He did this (the double standard thing) with his financial situation (recently), and a few other topics I forgot about. He also tells me nothing about his ex or his newborn child, and I had to go to his ex’s social media profile, awhile ago (I find that to be a problem because, as someone with 4 older half-siblings myself, and both my parents have half-siblings themselves, this is something we would need to discuss, because—as I have told him—fatherhood is a major goal of mine. It has been awhile since I brought up fatherhood, but he definitely knew beforehand). Also, if something happens to him (medically, financially, etc.), knowing I’d be his second spouse, I’d need to know if he has a will, if his ex is entitled to anything in the event of his death, financial losses, him needing insurance—things like that.
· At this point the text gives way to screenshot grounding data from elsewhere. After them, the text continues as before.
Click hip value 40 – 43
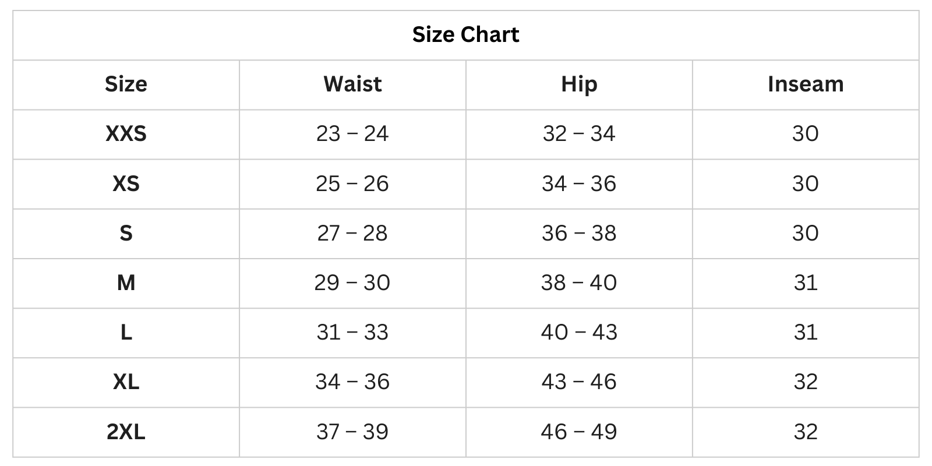The height and width of the screenshot is (466, 932). click(x=579, y=333)
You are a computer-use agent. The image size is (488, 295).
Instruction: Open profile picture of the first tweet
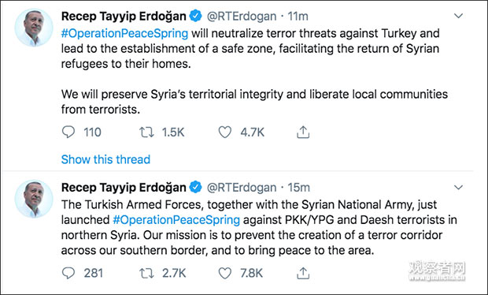(34, 28)
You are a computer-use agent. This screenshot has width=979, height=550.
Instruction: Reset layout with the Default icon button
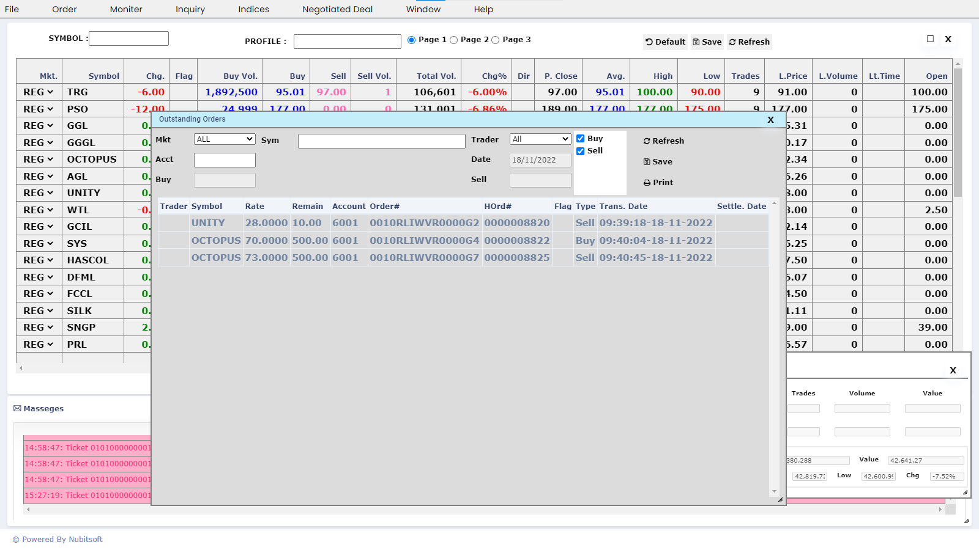point(649,42)
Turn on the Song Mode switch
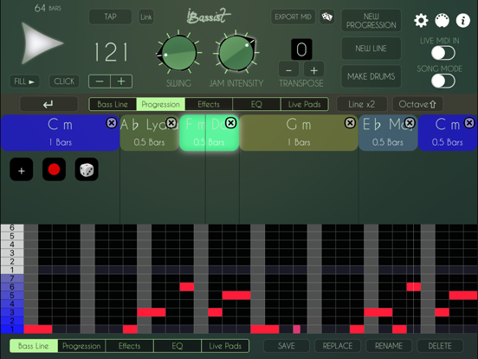 [443, 82]
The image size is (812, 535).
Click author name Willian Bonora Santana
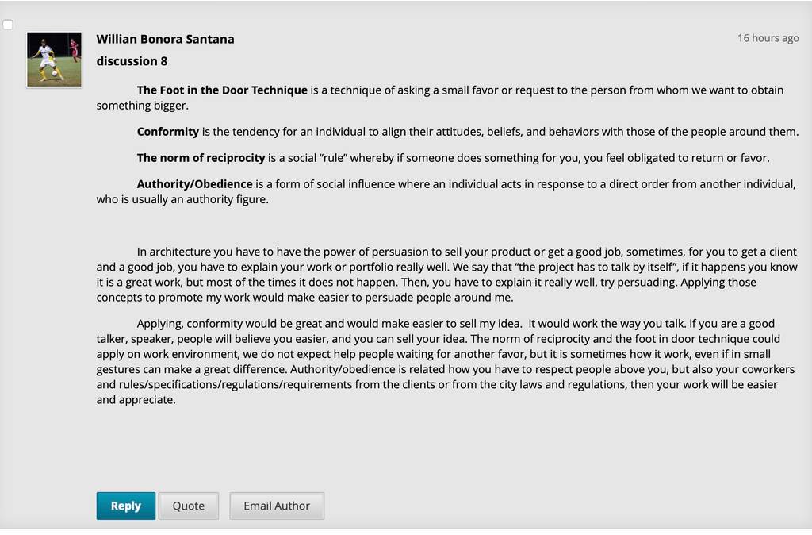coord(165,39)

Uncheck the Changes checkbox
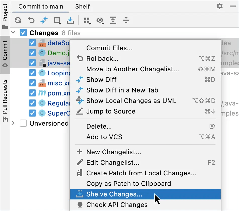pyautogui.click(x=23, y=33)
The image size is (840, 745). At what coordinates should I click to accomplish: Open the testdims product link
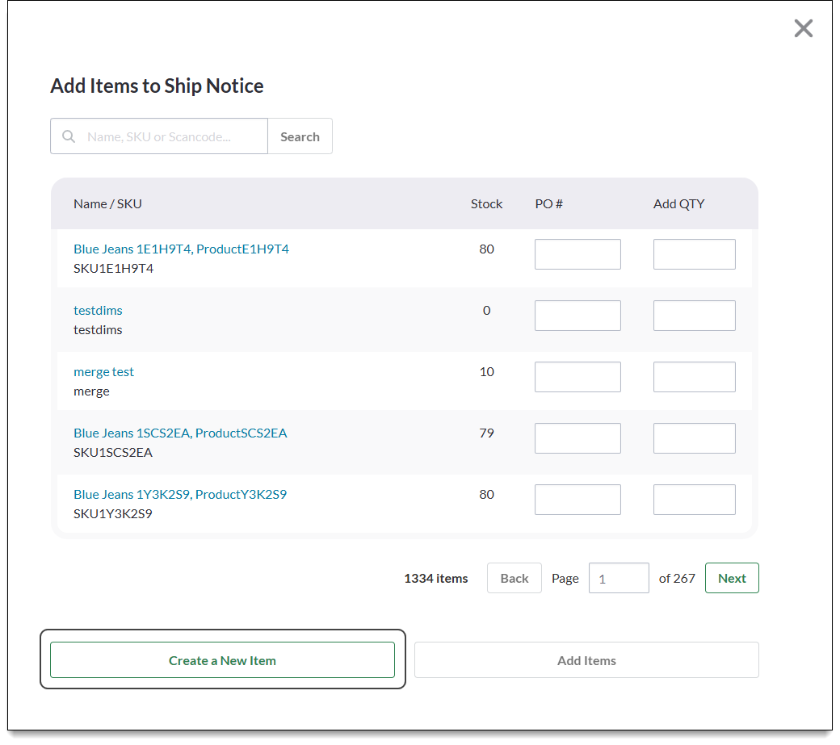tap(98, 311)
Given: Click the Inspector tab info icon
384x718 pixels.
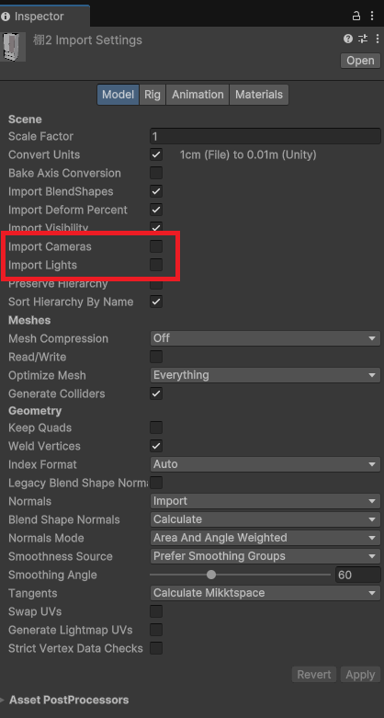Looking at the screenshot, I should point(6,17).
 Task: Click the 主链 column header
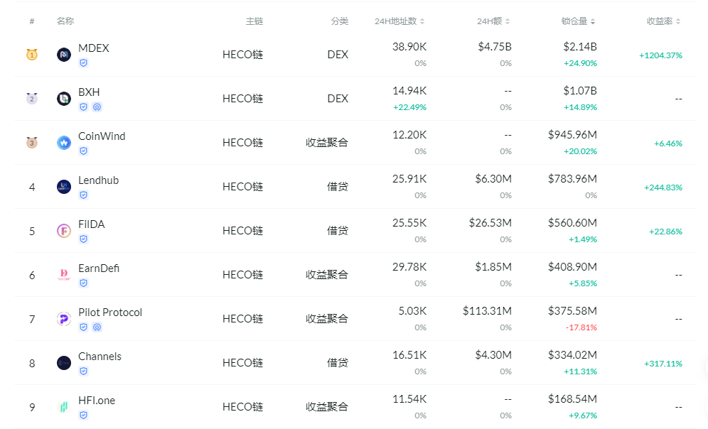254,21
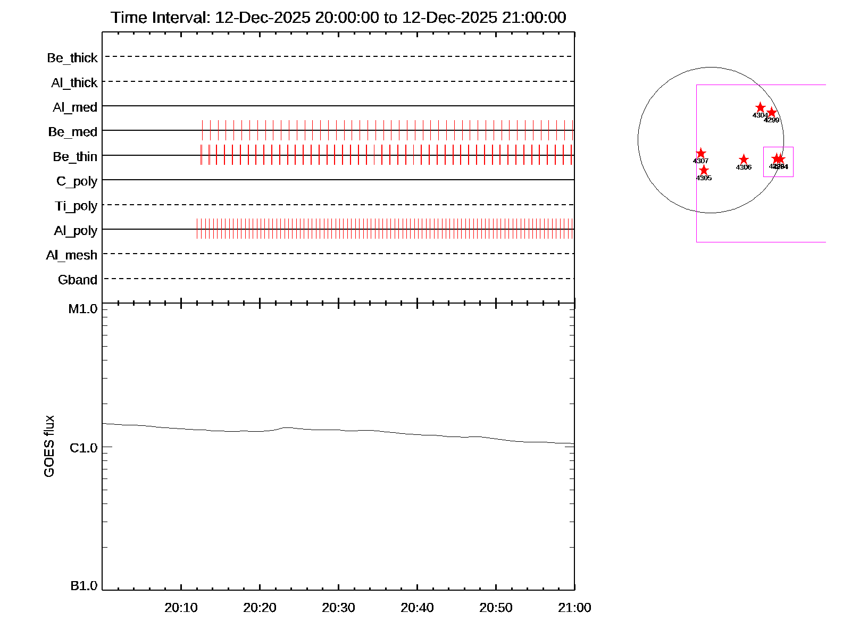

There could easily be other scenarios where I’d need to be knowledgeable of his situations, assets, insurance, wills, etc., but I can’t think of all of those, for right now. That’s why when he says he can’t discuss certain things, I get very concerned, because there can always be situations that arise, in the future, where I will need to know something about him, and it might be detrimental or start to affect me, because of my unawareness (which other people may not know, is because, he never discusses these things with me. He’s always adamant about it, too. But, I freely and willingly, discuss my life and he enjoys this and asks more questions and wants to know more, like a curious student….. See what I mean by double standards?)

Anyway, in addition to the things I stated before, I do know his birthday, I know his 2 occupations (which I won’t go into, because that‘s private, between us), I do know his height (which I was going to ask, but I found out without asking), I know his hometown, I know where he attended college, I also know (now, this he told me) he played baseball in school & was a jock. I do know his former occupation before his current two (which I also cannot go into, for personal reasons). I also know quite a few secrets about him, which I also won’t get into (one of which, is actually something we have in common).
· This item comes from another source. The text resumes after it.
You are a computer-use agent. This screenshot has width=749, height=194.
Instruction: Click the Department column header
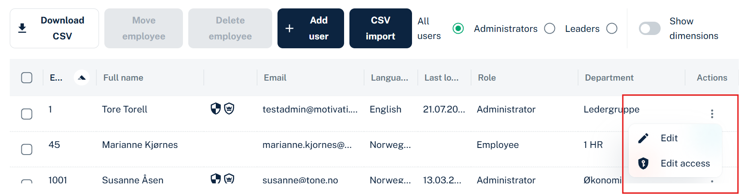click(609, 78)
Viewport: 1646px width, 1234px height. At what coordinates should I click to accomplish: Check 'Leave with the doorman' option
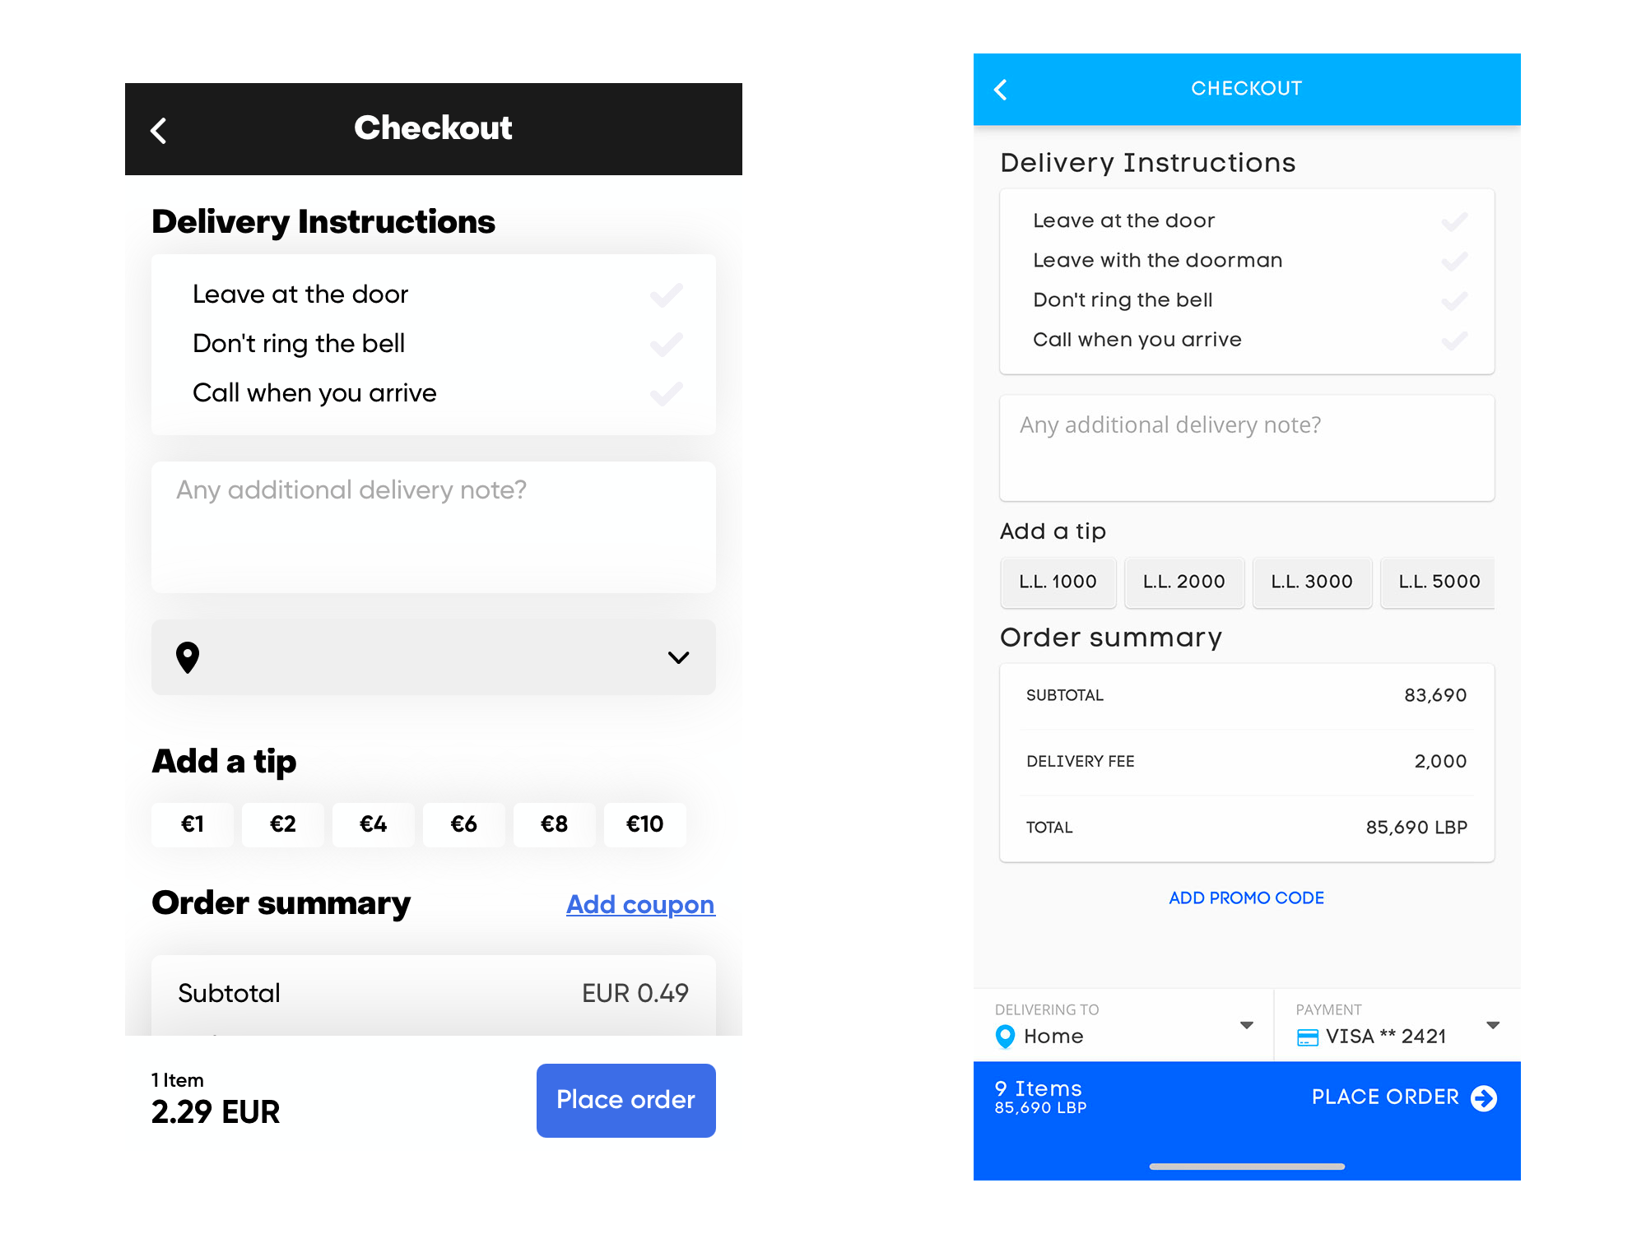(x=1454, y=261)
Things we have in common: We love the same music. He loves my sense of humor. (He’s laidback and serious, and I’m playful and outgoing) He loves how creative I am (I’m very much an artist at heart—I‘m a songwriter mostly, but in 2024, I developed a desire for playwriting & sitcom writing, out of nowhere.) We love strategy games, like “2 Truths and a Lie”, and games like that.

He said, most importantly, he loves how happy I make him feel, when we talk to each other. I will admit, I was in love with him from the time we met (and we clashed about that, several times), so I find it interesting that he fell head over heels for me. He said his feelings for me, “just happened” out of nowhere.
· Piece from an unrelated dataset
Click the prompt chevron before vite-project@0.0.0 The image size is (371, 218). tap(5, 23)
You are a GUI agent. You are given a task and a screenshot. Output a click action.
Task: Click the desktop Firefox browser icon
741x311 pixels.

He has also said, his friendships are superficial & he and I have something much deeper. (We usually discuss life, emotions, different heavy traumas in our lives, my relationships before & after I met him, his love of fitness, my love of genealogy, our shared creativity in certain aspects, our day-to-day operations, his jobs and things like that).

A quick pivot into my dynamic with both his best friends: I know 2 of his best friends very well; Friend #1 and I are old friends. I get along with #1 very well & would definitely hit it off with them even more in the future. Friend #2 and I are lifelong enemies. We absolutely hate each other & can’t be in the same room. I have said—and this is true—that if #2 keeps being passive aggressive with me, I’d knock his teeth out, castrate him or knock his eyes out, whichever I can get to, first.

#2 and I knew each other for 5 years, and were best friends, until a huge misunderstanding in 2024, made us hate each other. I tried to explain my position with the misunderstanding, but he didn’t care; we just grew to hate each other longer and longer. #2 has made several passive aggressive remarks about me (disguised as “jokes”, which is obviously bullshit, because #2 is a covert narcissist & my boyfriend accepts it and doesn’t defend himself, even though. my bf also said to #2 that, “I don’t like the way you talk to me”. Regarding #2 and myself, one day, I got so tired of being his punching bag, I did the same thing to him. I made up a joke about Elon Musk and Kanye taking #2’s American citizenship away (#2 is from Europe, and I’m not saying where). I’m still glad I defended myself. I have no regrets. Anyone else would do the same.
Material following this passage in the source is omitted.